What the task requires. Exact copy required. Repeat the records, but keep the pictures out.

Data extracts.
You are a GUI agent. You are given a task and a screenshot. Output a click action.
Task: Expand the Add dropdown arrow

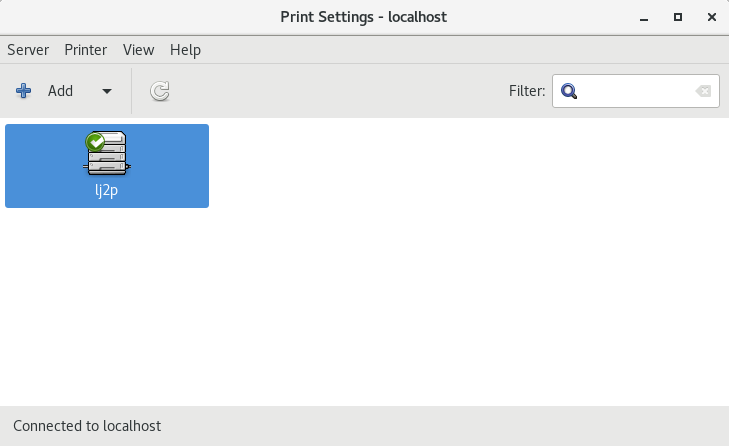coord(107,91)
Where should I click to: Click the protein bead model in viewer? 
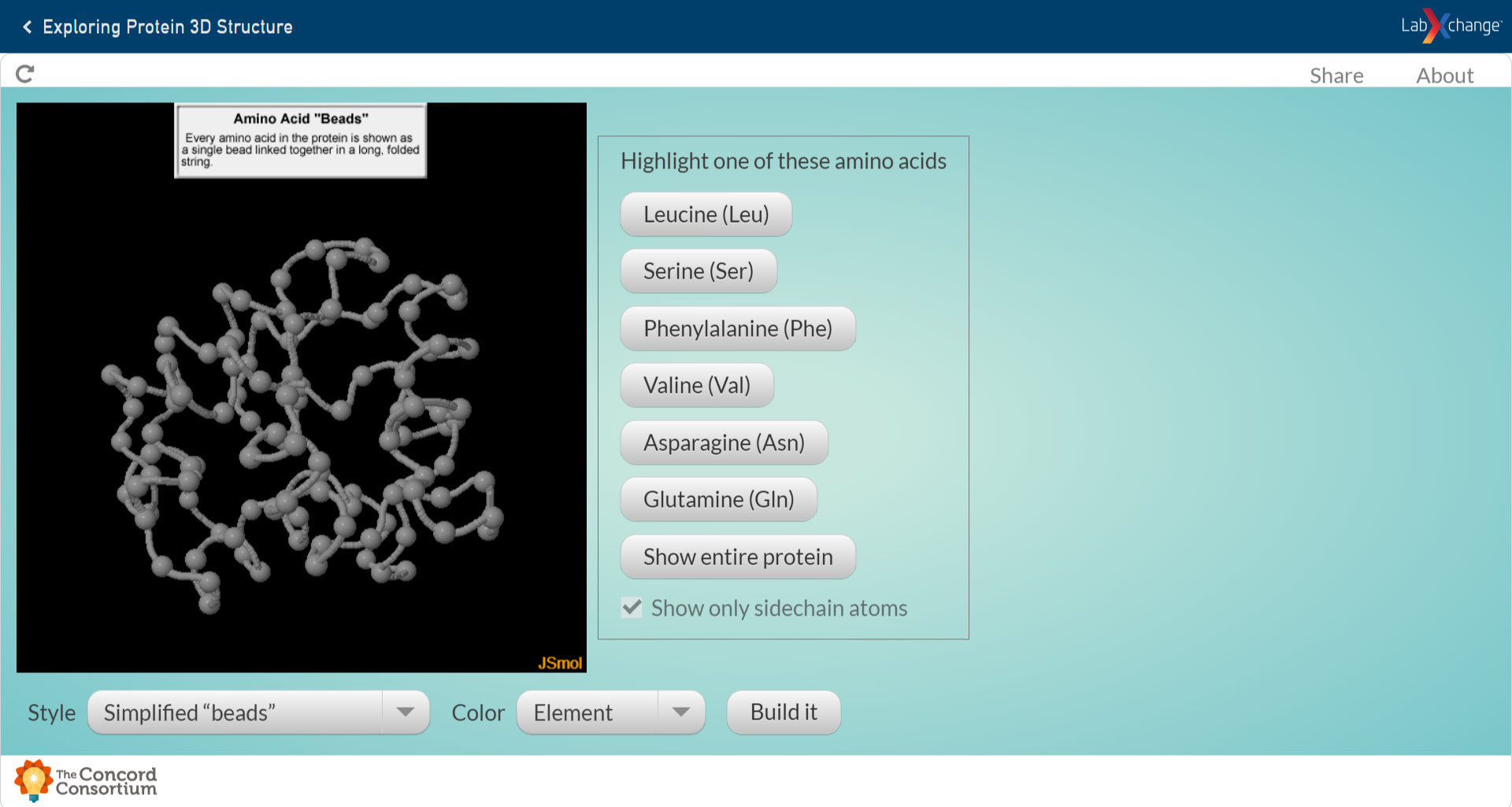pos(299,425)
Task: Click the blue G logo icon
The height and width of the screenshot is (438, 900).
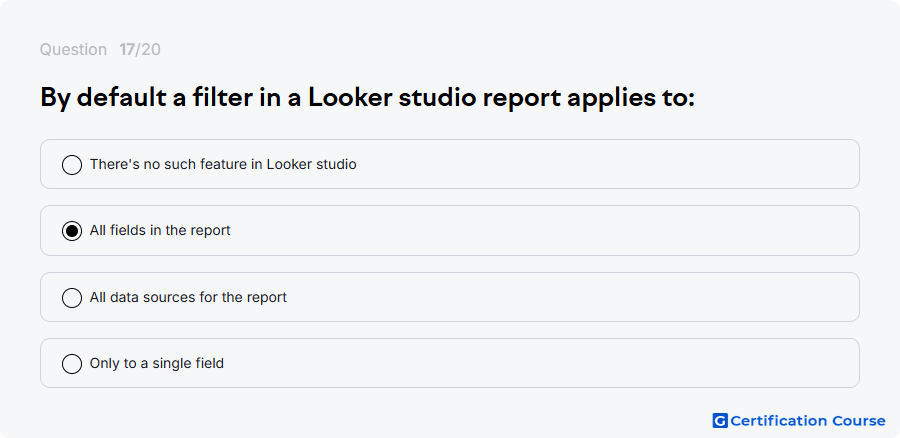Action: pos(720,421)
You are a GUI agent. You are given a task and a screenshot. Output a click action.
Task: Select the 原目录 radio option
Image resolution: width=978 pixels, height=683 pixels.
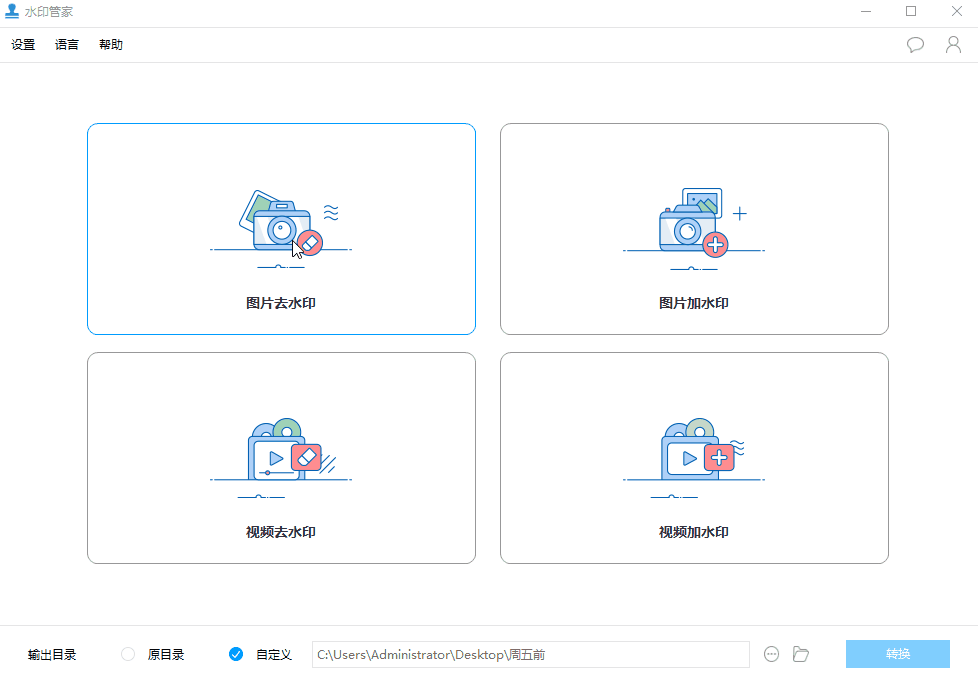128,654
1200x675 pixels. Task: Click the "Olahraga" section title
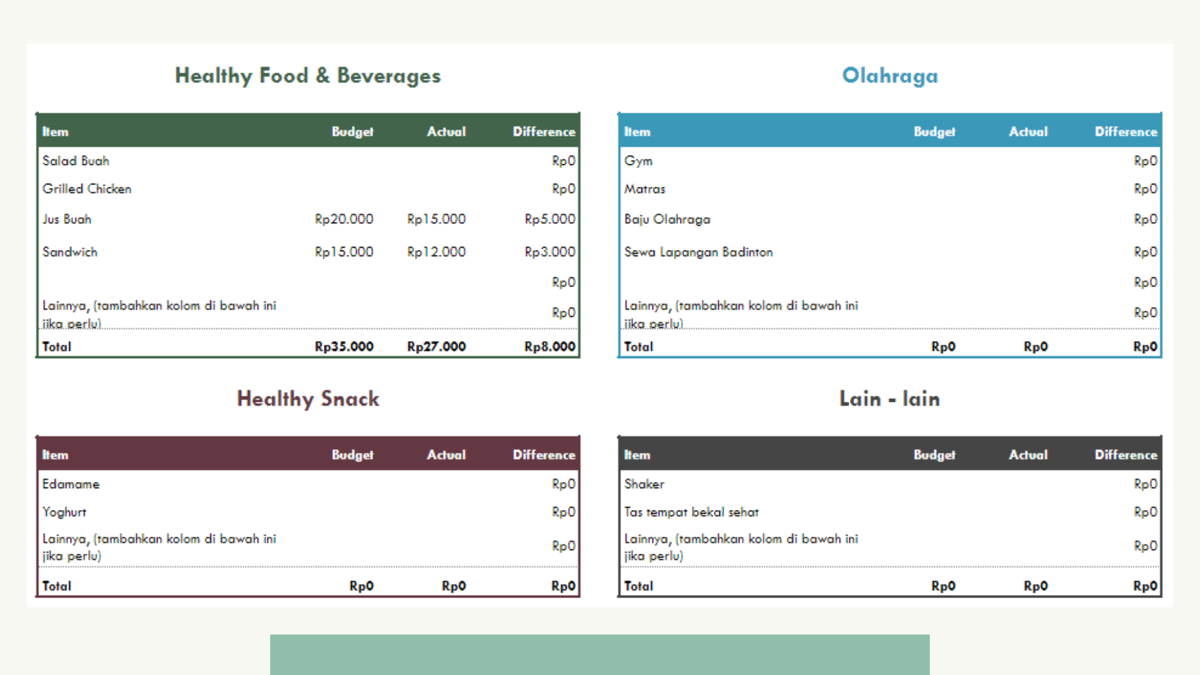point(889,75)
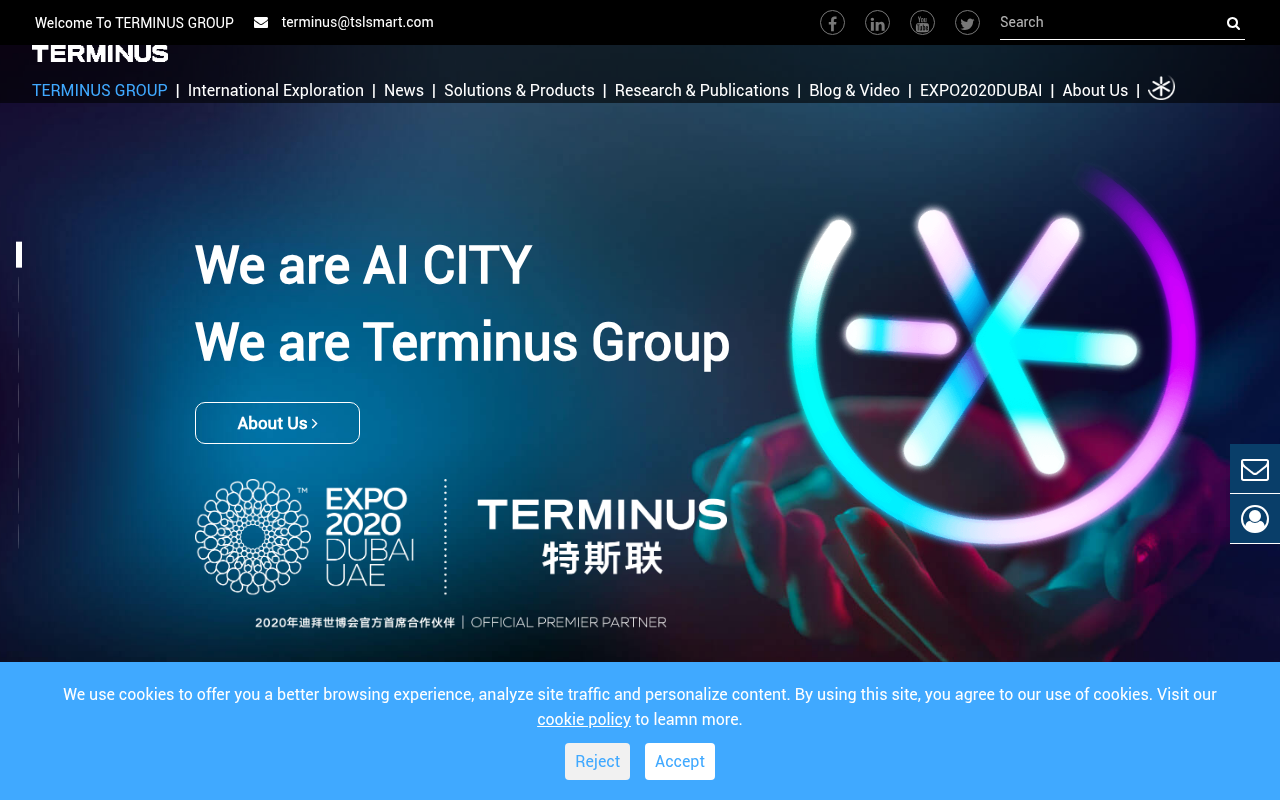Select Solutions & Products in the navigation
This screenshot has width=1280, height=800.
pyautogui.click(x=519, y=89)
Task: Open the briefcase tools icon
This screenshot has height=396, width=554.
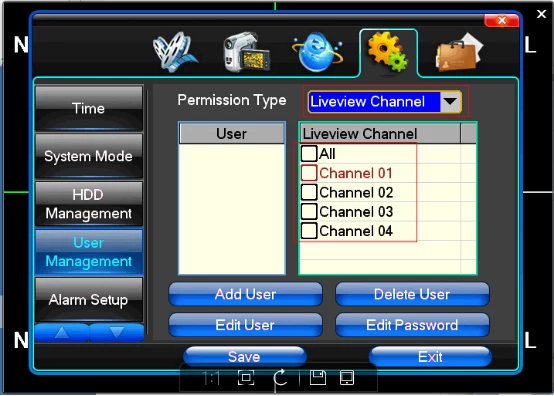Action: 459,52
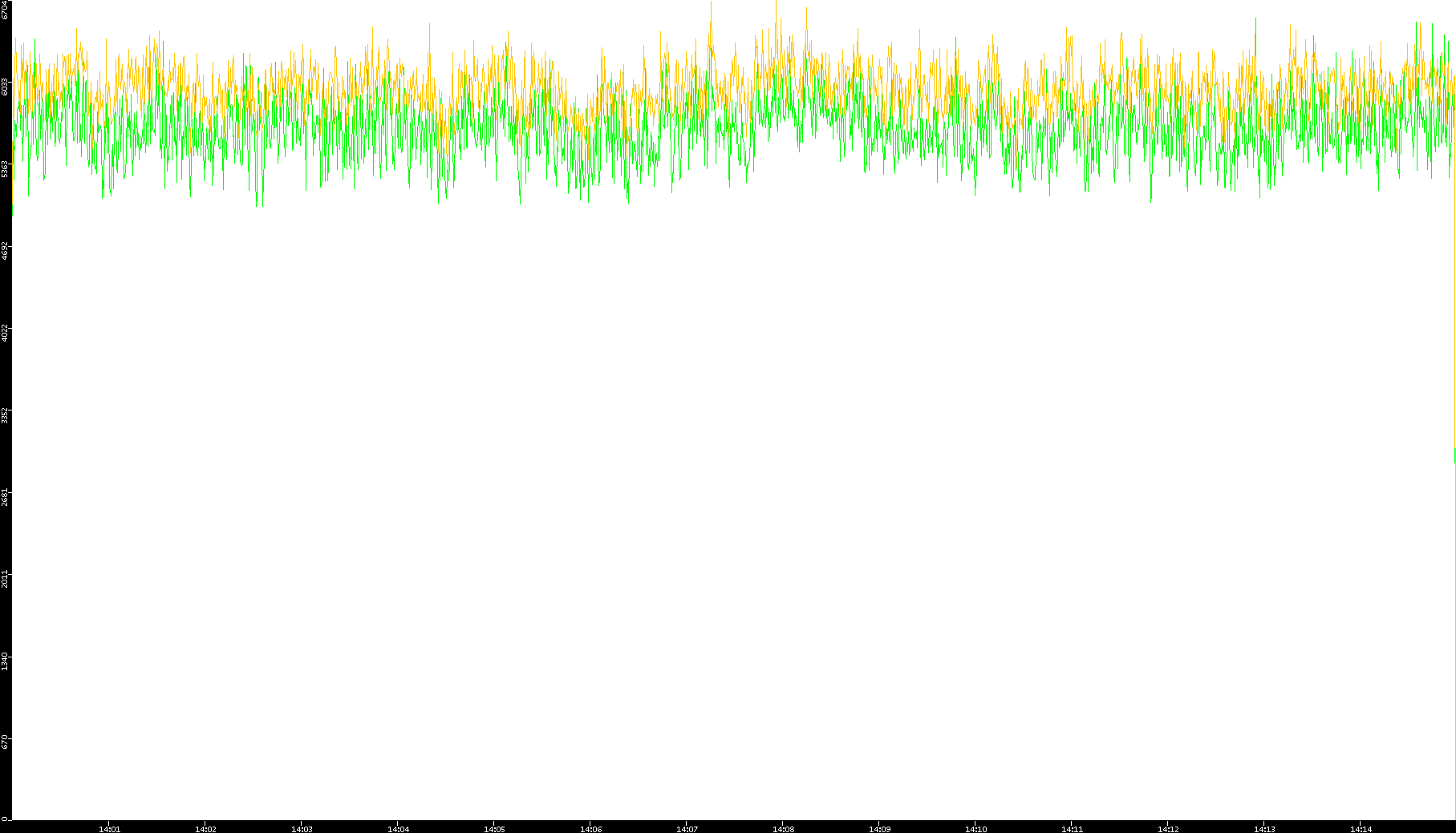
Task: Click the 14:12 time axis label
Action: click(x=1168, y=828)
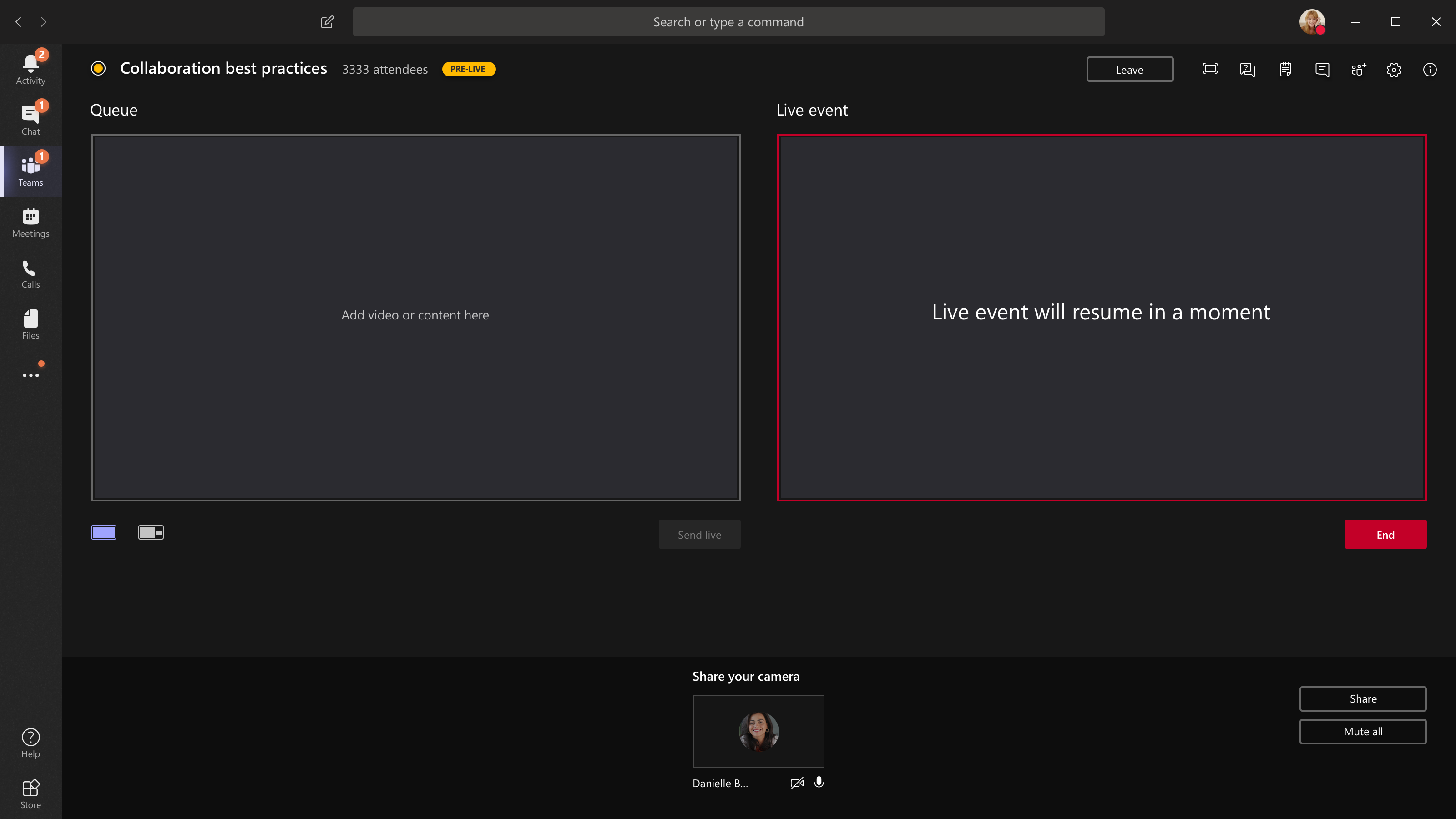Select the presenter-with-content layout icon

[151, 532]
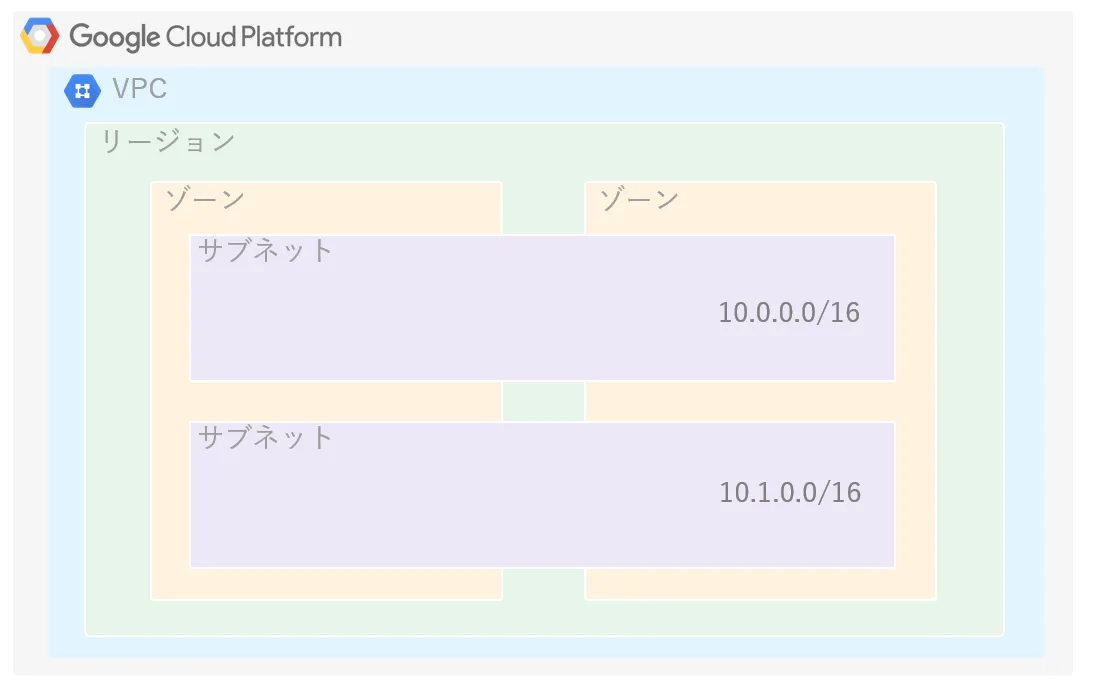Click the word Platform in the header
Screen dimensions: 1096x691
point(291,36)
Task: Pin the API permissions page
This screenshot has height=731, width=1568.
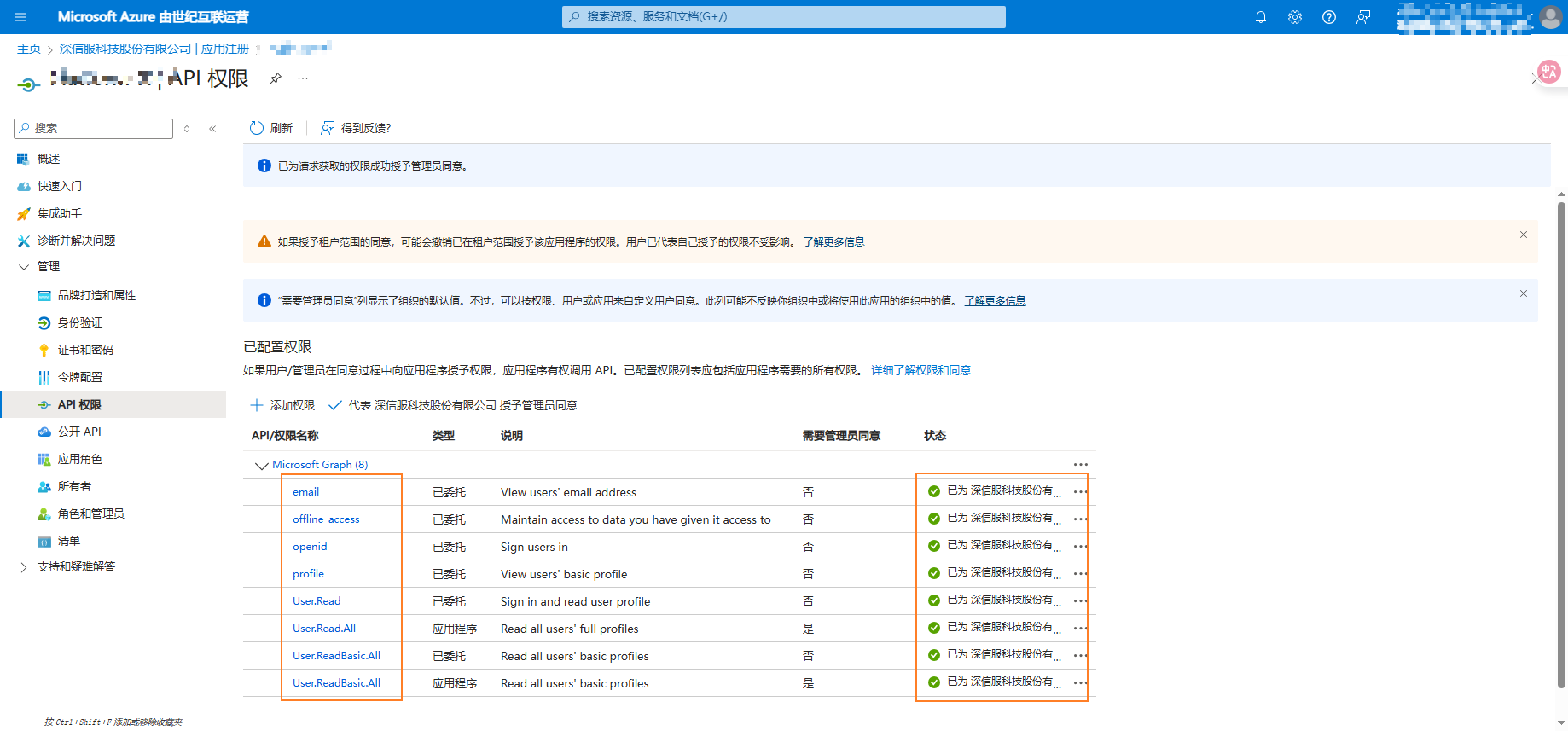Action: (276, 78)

Output below.
You are a GUI agent. You are given a task and a screenshot. Output a click action.
Task: Expand the Add dropdown arrow

coord(107,91)
Where should I click to: Click the protein bead model in viewer? 
pos(299,425)
Task: Click the blue G logo icon
The height and width of the screenshot is (438, 900).
Action: pos(720,421)
You are a GUI agent. You are given a task and a screenshot. Output a click action.
Task: Select the 原目录 radio option
Image resolution: width=978 pixels, height=683 pixels.
128,654
1200x675 pixels. Task: Click the "Olahraga" section title
point(889,75)
Select Solutions & Products in the navigation
This screenshot has width=1280, height=800.
pyautogui.click(x=519, y=89)
Task: Open the briefcase tools icon
This screenshot has height=396, width=554.
Action: 459,52
Task: Click the 14:12 time axis label
Action: click(x=1168, y=828)
Select the presenter-with-content layout icon

[151, 532]
Click the word Platform in the header
Screen dimensions: 1096x691
point(291,36)
Task: Pin the API permissions page
This screenshot has height=731, width=1568.
Action: (276, 78)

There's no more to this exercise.